== Exercise brief ==
Your answer should consist only of the line with "The image size is (1200, 800)." and the lines after it, reproduced exactly through the end of the entries below.

Collected data:
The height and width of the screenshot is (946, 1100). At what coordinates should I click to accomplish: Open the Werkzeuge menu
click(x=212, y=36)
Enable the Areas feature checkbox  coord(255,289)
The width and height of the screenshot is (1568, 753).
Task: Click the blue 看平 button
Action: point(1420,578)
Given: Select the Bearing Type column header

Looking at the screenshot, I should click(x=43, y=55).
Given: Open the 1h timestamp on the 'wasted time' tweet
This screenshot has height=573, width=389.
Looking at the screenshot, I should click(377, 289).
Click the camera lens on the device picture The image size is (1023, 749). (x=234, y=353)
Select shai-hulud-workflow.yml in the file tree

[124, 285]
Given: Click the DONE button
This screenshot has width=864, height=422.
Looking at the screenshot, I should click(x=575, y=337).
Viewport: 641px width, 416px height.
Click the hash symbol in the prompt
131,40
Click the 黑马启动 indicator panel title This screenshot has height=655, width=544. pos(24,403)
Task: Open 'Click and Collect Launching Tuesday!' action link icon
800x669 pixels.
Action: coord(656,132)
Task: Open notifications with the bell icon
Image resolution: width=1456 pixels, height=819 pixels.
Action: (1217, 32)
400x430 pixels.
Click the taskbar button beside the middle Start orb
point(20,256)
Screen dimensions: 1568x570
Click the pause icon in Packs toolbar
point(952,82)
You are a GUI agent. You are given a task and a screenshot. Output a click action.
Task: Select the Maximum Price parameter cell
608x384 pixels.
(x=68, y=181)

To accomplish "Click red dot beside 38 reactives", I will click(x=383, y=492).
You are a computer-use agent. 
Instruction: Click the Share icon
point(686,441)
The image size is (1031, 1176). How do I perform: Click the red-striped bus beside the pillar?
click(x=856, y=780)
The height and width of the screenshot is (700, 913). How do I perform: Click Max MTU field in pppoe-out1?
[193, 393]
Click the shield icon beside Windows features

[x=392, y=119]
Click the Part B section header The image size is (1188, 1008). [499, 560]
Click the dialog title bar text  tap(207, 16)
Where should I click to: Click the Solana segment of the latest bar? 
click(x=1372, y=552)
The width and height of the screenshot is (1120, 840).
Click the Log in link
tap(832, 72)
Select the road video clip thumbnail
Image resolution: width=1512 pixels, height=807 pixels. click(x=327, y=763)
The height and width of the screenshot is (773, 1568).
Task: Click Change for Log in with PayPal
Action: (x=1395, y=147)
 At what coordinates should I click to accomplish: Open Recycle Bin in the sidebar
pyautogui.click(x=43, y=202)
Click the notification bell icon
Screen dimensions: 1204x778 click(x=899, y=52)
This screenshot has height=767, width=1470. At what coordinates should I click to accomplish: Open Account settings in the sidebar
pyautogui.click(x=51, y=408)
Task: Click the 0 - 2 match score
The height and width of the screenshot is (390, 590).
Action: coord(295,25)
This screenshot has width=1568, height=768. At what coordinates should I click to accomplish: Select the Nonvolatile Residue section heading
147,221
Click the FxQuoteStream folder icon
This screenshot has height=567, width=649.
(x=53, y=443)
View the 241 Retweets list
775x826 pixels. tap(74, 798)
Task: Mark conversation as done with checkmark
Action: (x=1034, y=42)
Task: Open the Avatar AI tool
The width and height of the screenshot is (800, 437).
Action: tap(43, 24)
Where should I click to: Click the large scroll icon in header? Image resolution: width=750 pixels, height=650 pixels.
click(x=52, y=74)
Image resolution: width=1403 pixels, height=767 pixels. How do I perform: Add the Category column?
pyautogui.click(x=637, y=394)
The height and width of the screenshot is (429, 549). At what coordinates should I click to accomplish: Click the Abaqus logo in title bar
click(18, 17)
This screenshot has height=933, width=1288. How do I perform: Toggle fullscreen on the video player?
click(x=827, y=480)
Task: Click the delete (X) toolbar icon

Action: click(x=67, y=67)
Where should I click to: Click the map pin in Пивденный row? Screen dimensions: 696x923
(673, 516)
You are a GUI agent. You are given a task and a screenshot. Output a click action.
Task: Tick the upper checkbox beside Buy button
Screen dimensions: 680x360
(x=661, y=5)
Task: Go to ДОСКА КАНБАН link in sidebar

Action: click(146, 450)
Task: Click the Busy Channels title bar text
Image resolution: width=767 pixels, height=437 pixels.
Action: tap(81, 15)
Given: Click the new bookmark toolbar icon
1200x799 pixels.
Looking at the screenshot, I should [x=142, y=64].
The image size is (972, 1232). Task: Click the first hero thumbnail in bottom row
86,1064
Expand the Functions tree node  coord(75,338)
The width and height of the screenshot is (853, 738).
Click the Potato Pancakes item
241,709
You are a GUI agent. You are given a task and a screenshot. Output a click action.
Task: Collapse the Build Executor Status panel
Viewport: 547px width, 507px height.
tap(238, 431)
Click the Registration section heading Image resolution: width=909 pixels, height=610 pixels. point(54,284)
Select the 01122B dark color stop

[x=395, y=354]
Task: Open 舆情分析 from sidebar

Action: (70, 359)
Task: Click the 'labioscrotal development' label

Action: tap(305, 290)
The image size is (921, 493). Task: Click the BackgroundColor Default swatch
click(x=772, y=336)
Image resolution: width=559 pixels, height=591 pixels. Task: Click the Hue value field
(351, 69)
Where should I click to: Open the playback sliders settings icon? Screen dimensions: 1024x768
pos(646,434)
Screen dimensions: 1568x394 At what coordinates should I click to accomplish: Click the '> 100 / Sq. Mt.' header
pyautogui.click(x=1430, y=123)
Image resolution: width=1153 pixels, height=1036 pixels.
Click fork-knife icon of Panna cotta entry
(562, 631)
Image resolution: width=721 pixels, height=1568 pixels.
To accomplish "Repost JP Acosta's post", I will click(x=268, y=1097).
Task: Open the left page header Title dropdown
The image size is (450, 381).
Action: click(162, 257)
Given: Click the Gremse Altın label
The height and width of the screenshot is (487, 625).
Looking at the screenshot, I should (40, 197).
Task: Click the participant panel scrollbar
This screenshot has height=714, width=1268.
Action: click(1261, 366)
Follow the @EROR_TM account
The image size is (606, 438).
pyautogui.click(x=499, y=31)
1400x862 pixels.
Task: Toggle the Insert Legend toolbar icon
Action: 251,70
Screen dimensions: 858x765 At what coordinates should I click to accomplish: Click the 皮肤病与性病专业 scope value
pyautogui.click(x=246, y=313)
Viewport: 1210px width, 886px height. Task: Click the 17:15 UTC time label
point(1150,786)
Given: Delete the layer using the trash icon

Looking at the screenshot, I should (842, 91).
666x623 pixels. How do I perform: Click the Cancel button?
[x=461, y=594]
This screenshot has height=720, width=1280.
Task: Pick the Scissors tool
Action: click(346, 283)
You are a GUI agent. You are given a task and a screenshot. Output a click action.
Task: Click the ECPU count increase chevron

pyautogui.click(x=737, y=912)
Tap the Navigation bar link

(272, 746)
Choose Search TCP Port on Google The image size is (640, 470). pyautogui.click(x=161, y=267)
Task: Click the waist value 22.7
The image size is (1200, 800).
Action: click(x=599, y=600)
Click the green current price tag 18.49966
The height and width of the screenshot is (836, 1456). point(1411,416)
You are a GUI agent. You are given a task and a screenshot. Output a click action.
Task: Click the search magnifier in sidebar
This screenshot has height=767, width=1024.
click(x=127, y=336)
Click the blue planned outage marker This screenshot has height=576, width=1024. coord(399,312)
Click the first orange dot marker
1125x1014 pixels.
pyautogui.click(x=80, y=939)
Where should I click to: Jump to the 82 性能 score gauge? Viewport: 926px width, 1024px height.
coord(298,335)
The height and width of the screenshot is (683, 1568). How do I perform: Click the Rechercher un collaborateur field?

== Response to this exercise ==
The image size is (1200, 800).
Action: click(x=599, y=600)
Click the green current price tag 18.49966
The height and width of the screenshot is (836, 1456). point(1411,416)
You are a GUI agent. You are given a task and a screenshot. Output a click action.
Task: Click the search magnifier in sidebar
This screenshot has height=767, width=1024.
click(x=127, y=336)
Click the blue planned outage marker This screenshot has height=576, width=1024. coord(399,312)
Click the first orange dot marker
1125x1014 pixels.
pyautogui.click(x=80, y=939)
Where should I click to: Jump to the 82 性能 score gauge? Viewport: 926px width, 1024px height.
coord(298,335)
The height and width of the screenshot is (683, 1568). How do I perform: Click the Rechercher un collaborateur field?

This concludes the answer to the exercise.